3.4 纯种西门塔尔牛一级冷冻胚胎半胚移植

本试验中，双半胚组、整胚组的妊娠率为52.50%、47.50%，2组间差异不显著。裴燕等［14］报道，鲜双半胚、鲜整胚移植妊娠率为65.45%、63.72%，冻双半胚、冻整胚移植妊娠率为20.00%、39.29%。本试验中的纯种西门塔尔牛一级冷冻胚胎移植结果较裴燕等［14］报道的结果有很大提高。这可能是由于分割前冷冻胚胎短暂培养45 min，使冷冻损伤得到较好的修复，因此解冻后短暂培养45 min再分割的胚胎移植能够获得产业化可接受的移植妊娠率。本试验中，单半胚组妊娠率为32.50%，低于双半胚组与整胚组。清家升等［15］报道，每头受体牛移植2枚半胚和1枚半胚的胚胎着床率分别为53.8%、48.4%。双半胚组妊娠率高于单半胚组妊娠率，与本试验结果一致。其原因可能是单半胚细胞数量少、妊娠识别信号弱，导致妊娠率下降。双半胚组流产率（14.29%）高于整胚组和单半胚组，原因可能是2枚半胚着床于同侧子宫角产生竞争，导致妊娠终止率上升。本试验双半胚组双犊率为38.89%；冯春涛等［8］报道，鲜双半胚双犊率为36.9%。说明采用筛选后的分割方法使冷冻胚胎也可达到与鲜双半胚相近的双犊率。本试验中双半胚组、整胚组的犊牛成活率为88.00%、94.44%。裴燕等［14］报道，双半胚与整胚组犊牛成活率为72% 、90%；而冯春涛等［8］研究发现，双半胚与整胚的犊牛成活率为84.3%、93.3%。双半胚移植的犊牛成活率均低于整胚移植。

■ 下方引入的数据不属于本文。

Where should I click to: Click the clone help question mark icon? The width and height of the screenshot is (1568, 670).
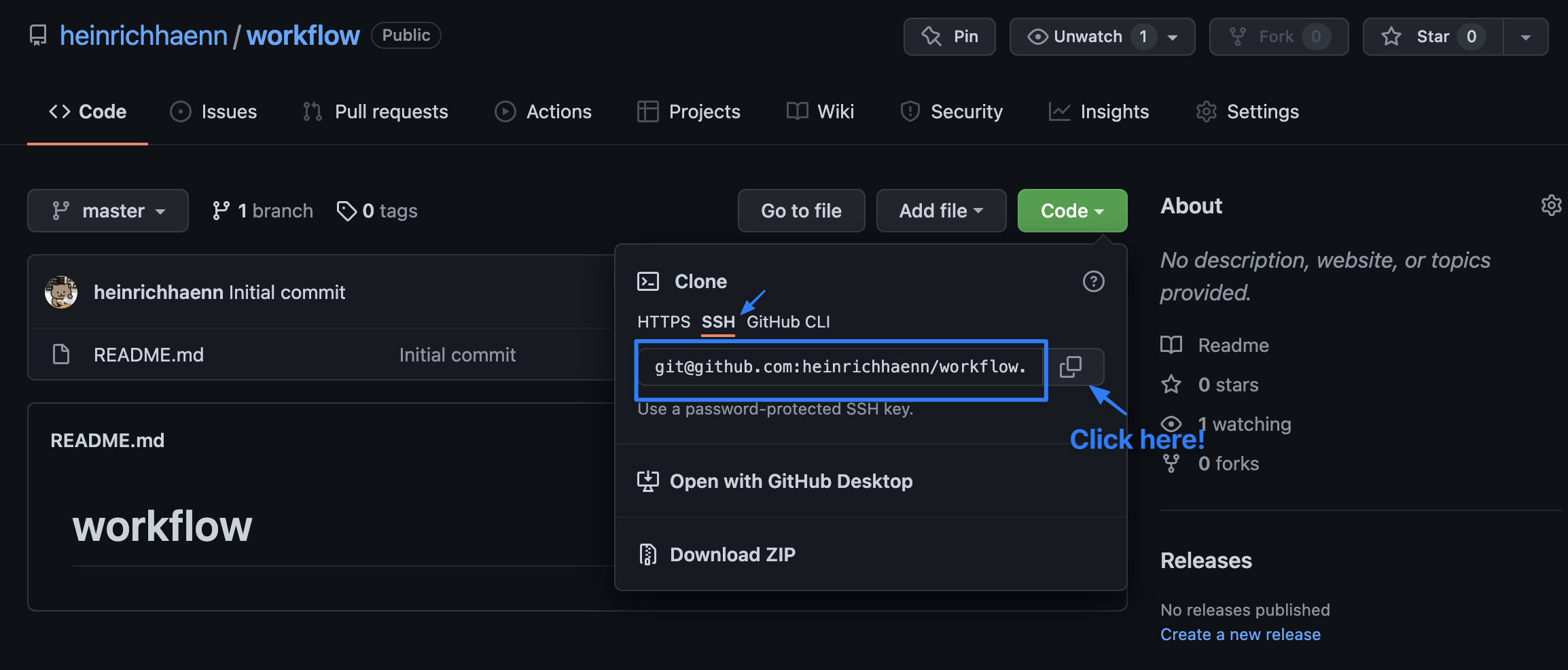click(x=1093, y=281)
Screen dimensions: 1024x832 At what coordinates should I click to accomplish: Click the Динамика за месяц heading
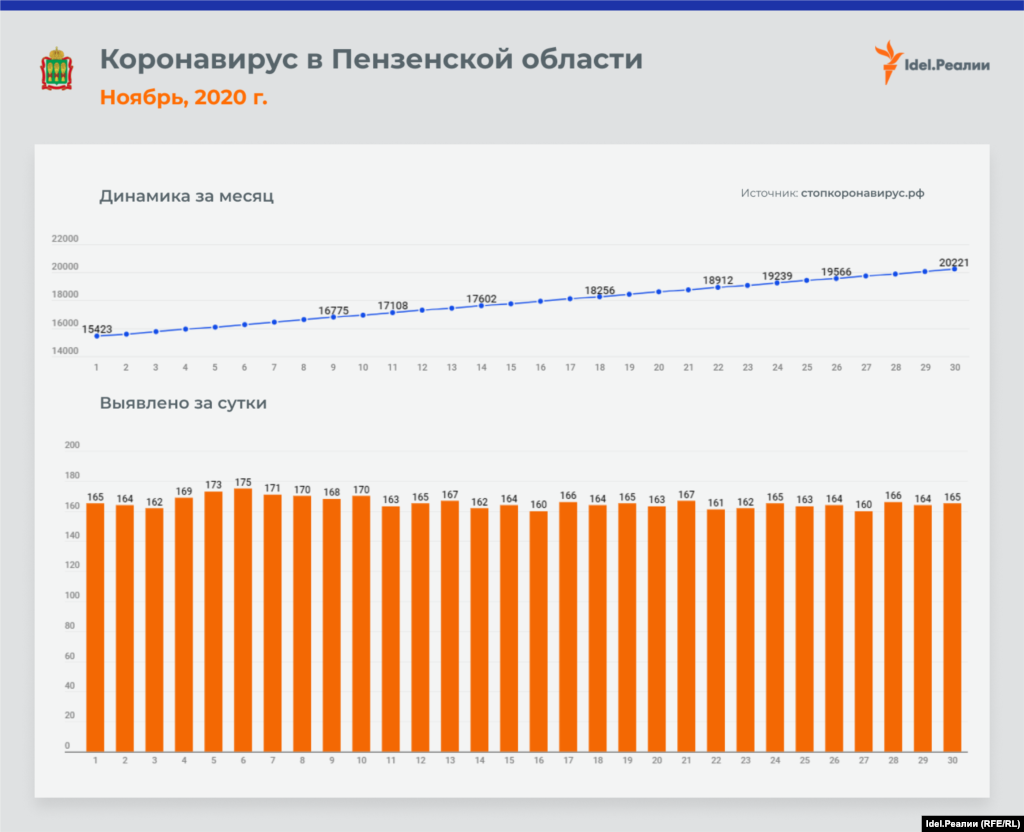pos(186,196)
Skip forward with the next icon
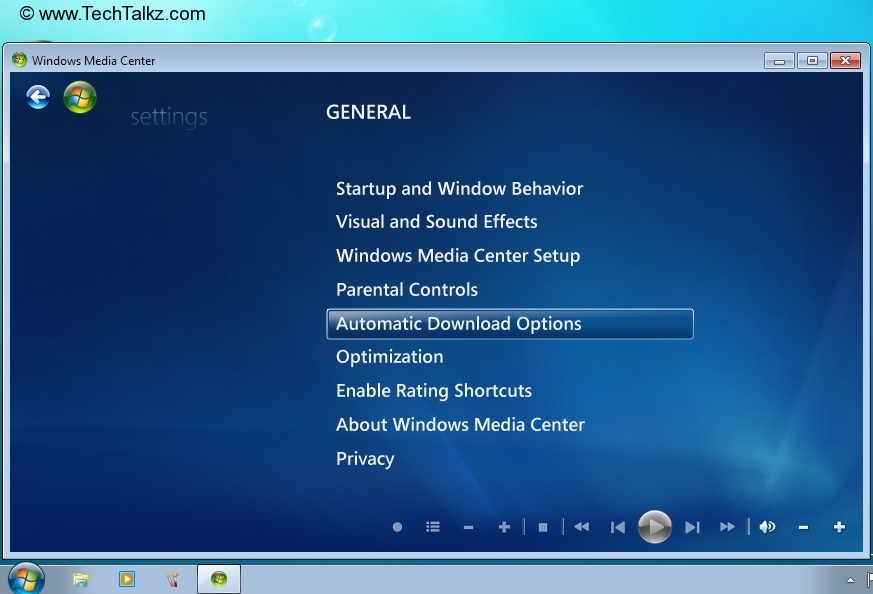Image resolution: width=873 pixels, height=594 pixels. [693, 526]
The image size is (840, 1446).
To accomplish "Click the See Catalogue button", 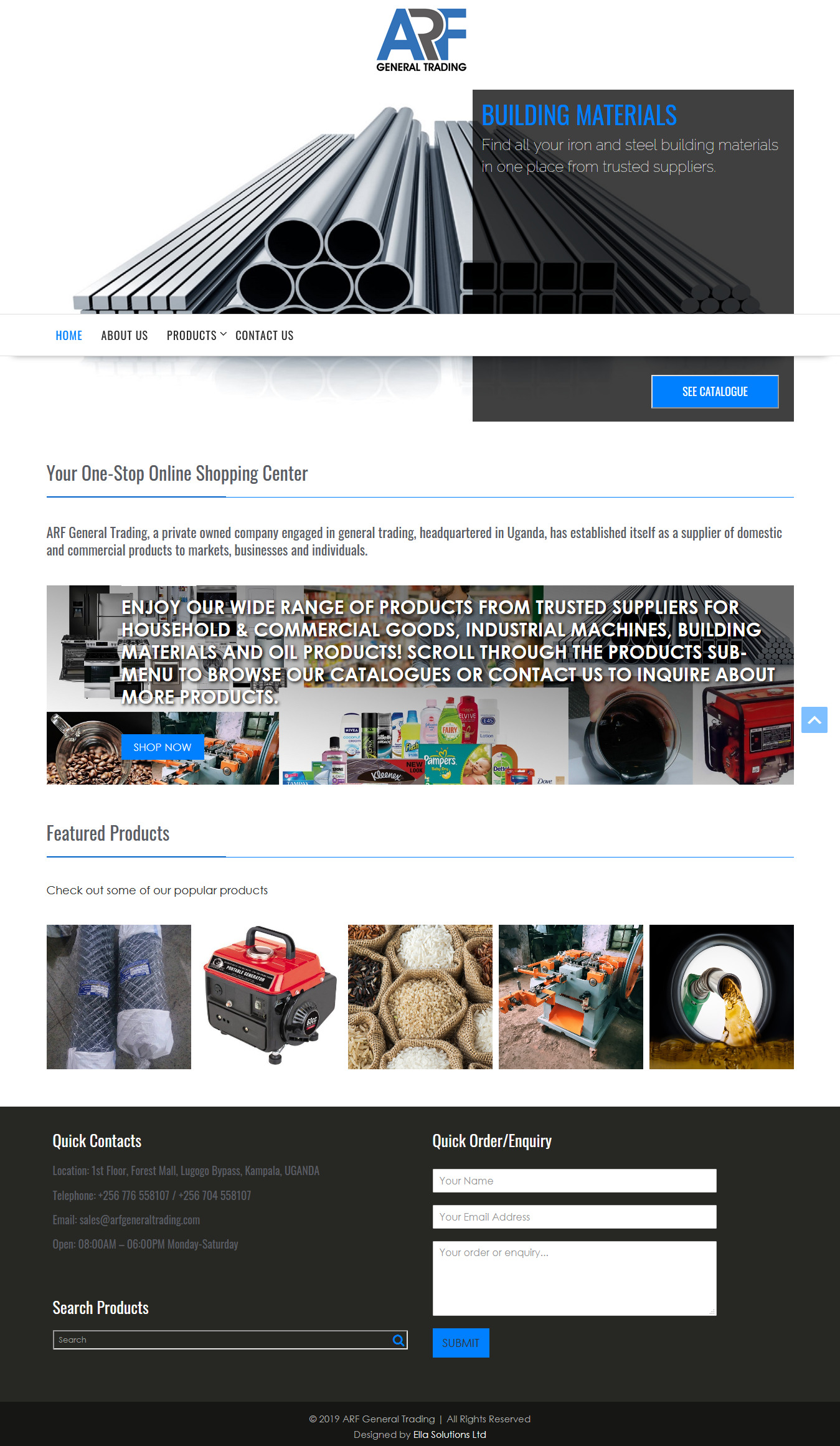I will [x=715, y=392].
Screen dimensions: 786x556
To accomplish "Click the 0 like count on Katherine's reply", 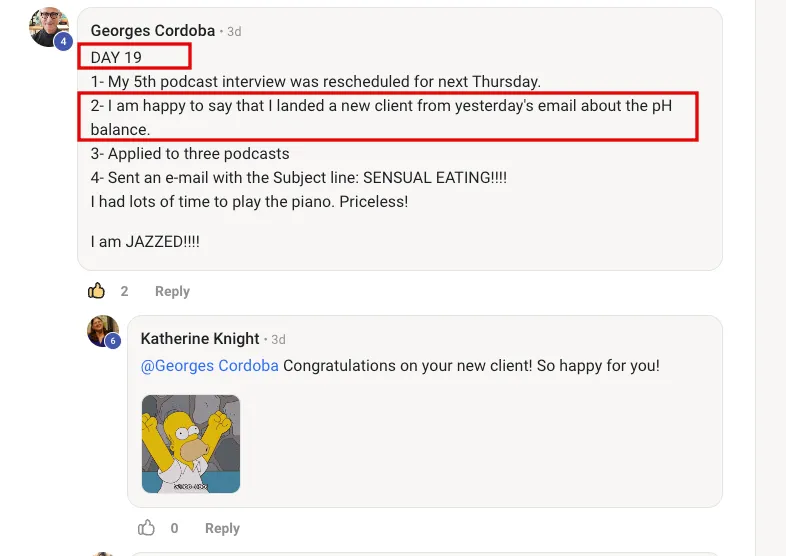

这可能是因为双半胚移植产的犊牛体质较弱，需要加强双半胚移植后代犊牛后期护理，提高犊牛成活率。

4 结论

纯种西门塔尔牛冷冻胚胎解冻后用mCR1aa（后期）液培养45 min再分割，获得的半胚直接移植，可有效提高冷冻胚胎利用效率和分割后半胚移植妊娠率。